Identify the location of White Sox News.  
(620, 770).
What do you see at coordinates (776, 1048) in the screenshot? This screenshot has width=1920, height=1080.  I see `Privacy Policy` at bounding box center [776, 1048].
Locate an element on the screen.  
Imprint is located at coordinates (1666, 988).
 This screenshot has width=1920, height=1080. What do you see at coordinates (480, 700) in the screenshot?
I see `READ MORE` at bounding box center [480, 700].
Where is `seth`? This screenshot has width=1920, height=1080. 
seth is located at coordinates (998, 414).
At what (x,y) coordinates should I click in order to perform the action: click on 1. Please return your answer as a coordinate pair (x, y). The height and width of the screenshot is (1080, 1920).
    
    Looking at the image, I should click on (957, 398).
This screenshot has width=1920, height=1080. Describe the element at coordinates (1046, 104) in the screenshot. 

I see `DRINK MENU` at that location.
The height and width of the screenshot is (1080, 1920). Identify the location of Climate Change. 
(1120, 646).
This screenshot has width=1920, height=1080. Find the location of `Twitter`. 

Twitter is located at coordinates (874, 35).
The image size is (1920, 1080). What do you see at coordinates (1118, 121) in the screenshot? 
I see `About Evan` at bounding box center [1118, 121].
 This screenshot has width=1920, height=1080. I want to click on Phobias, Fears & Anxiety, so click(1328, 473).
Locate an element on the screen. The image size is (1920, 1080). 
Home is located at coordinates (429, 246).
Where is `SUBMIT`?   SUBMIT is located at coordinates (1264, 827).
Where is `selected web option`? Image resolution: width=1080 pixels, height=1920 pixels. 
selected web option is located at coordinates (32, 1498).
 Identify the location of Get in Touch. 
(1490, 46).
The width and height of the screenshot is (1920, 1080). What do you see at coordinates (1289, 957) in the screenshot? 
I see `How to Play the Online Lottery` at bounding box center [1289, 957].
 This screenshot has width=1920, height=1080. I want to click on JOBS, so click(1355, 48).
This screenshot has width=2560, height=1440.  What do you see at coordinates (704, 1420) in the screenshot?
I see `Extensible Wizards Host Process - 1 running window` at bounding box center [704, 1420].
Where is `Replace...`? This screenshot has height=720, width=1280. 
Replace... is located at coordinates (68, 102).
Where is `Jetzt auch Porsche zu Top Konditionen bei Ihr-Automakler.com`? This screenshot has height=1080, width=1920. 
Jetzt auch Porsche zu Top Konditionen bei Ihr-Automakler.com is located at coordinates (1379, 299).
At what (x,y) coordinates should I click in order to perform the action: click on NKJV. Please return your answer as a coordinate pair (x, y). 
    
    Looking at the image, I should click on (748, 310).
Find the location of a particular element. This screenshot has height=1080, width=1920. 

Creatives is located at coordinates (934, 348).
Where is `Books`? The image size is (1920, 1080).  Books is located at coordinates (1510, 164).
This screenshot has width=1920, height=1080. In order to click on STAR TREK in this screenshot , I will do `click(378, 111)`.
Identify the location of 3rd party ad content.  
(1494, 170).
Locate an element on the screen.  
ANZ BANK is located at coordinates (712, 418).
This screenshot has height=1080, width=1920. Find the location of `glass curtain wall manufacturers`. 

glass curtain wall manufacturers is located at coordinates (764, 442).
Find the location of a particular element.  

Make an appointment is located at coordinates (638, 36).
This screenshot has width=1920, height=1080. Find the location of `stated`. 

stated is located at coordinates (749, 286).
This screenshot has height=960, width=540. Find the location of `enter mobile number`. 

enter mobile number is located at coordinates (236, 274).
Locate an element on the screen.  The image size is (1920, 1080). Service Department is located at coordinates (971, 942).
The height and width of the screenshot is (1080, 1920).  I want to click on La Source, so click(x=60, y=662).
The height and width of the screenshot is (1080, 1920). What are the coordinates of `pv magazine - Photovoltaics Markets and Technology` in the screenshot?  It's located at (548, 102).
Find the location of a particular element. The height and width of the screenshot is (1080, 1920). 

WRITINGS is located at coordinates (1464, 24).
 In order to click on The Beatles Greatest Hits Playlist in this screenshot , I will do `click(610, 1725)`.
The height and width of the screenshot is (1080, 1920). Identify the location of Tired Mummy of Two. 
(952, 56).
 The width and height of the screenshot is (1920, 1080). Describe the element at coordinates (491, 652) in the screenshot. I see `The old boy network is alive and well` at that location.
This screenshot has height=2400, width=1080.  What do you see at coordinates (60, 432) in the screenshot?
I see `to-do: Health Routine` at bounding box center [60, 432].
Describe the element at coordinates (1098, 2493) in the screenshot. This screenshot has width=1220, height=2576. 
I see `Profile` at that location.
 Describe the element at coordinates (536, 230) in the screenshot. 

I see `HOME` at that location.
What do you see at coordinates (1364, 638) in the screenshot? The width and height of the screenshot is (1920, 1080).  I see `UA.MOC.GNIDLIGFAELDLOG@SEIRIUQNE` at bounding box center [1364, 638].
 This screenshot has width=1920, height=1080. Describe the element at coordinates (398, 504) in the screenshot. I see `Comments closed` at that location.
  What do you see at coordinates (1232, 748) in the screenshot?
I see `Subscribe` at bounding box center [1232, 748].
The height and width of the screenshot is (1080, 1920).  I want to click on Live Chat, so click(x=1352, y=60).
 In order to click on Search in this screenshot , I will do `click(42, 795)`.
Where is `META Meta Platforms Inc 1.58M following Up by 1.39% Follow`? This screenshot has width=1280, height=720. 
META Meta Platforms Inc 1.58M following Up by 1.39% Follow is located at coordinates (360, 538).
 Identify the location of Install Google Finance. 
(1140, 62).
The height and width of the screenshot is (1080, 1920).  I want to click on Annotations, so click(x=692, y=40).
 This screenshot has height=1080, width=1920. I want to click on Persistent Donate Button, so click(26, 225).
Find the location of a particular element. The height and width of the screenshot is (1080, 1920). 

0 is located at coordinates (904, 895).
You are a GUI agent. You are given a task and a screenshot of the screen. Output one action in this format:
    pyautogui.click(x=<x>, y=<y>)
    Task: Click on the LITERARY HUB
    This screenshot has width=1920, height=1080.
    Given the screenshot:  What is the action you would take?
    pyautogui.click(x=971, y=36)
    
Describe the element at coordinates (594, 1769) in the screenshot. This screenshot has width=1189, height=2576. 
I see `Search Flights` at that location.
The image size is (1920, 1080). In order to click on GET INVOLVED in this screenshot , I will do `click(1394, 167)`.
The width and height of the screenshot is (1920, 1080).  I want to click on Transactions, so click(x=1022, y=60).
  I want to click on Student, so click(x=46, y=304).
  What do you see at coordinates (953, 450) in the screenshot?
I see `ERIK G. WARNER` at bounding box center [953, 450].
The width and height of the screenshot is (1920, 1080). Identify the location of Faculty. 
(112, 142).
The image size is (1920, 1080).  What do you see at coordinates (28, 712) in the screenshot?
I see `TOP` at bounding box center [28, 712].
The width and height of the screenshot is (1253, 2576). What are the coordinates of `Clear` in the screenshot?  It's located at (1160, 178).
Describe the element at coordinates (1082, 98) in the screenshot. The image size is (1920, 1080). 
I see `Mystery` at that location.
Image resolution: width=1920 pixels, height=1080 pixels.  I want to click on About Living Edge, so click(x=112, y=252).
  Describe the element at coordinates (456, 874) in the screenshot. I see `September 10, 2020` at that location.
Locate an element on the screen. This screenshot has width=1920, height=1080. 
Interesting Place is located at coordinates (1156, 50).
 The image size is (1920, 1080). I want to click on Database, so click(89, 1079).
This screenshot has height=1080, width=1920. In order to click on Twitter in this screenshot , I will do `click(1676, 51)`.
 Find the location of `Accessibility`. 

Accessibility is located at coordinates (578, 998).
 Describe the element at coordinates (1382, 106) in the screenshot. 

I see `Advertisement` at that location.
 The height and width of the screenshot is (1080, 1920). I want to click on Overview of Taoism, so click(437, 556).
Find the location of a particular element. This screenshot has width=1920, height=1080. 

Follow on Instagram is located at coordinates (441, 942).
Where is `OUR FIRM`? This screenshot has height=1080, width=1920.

========

What you should do:
Render the lines from the start of the records through the line that contains "seth is located at coordinates (998, 414)." as a JSON list of strings, one string per line and with blank lines omitted.

Reply to the task:
[
  "Identify the location of White Sox News.  ",
  "(620, 770).",
  "What do you see at coordinates (776, 1048) in the screenshot? This screenshot has width=1920, height=1080.  I see `Privacy Policy` at bounding box center [776, 1048].",
  "Locate an element on the screen.  ",
  "Imprint is located at coordinates (1666, 988).",
  " This screenshot has width=1920, height=1080. What do you see at coordinates (480, 700) in the screenshot?",
  "I see `READ MORE` at bounding box center [480, 700].",
  "Where is `seth`? This screenshot has width=1920, height=1080. ",
  "seth is located at coordinates (998, 414)."
]